Kyndryl taps Microsoft generative AI for new service, moves toward future profitability
Kyndryl said it would tap into Microsoft’s enterprise-grade generative AI technology to develop business applications with Microsoft Cloud.
The IT infrastructure provider announced the joint project with Microsoft on the heels of announcing significant 1Q 2024 earnings where Kyndryl executives said the company will return to profitability in the next year, at least a year ahead of what financial analysts predicted after the company spun out of IBM in November 2021.
In addition, Kyndryl chairman and chief executive officer Martin Schroeter told analysts on the company’s first quarter financial call that he expects the company to return to revenue growth in calendar year 2025 and that the company will reach its medium-term profit goals – in what he called significant progress for a company that has been independent for only 6 quarters.
While the company reported a fiscal first-quarter revenues of $4.2 billion, a loss of $141 million compared with a loss of $250 million, in the year-ago period and revenue declined to $4.19 billion from $4.29 billion in the year-over-year period, the company now says it will return to profitability in the next year, at least a year ahead of what financial analysts predicted after the company spun out of IBM in November 2021.
“Annual losses are now behind us. We expect to make money this year and each year going forward as measured by our adjusted pre-tax income,” Schroeter said. “We’re relentlessly transforming our business, and this past quarter represented an important turning point.”
Part of that transformation is the development of AI applications and services. That’s, in part, where the Microsoft relationship will play a larger role. Microsoft was the first significant partner to sign on with Kyndryl signed after it spun out from Big Blue.

- _Problem statement_: Transcribe everything in the Kyndryl article from "Part of that" down to "from Big Blue.". The records come from a separate source.

- _Information_:
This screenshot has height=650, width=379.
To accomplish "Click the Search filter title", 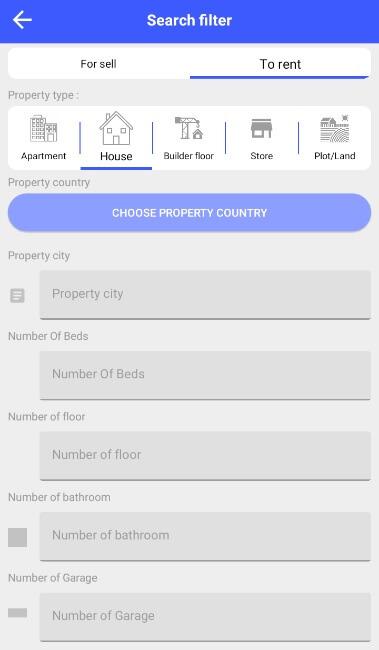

---

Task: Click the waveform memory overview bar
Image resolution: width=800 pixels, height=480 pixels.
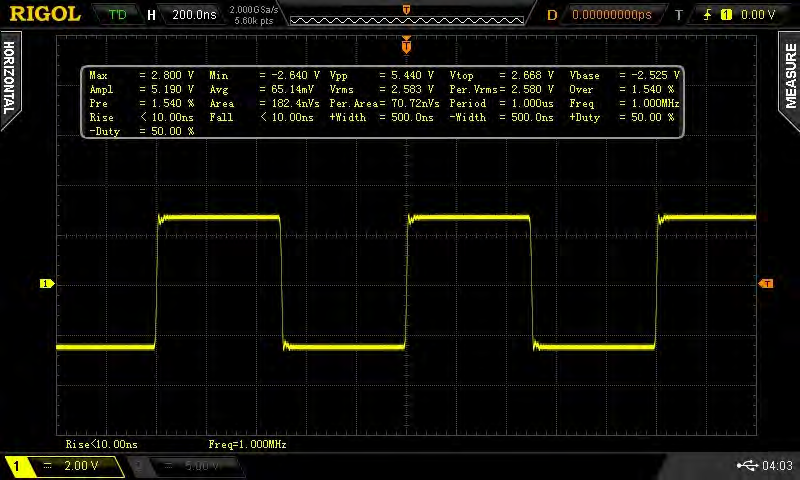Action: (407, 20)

- _Answer for this exercise_:
Part of that transformation is the development of AI applications and services. That’s, in part, where the Microsoft relationship will play a larger role. Microsoft was the first significant partner to sign on with Kyndryl signed after it spun out from Big Blue.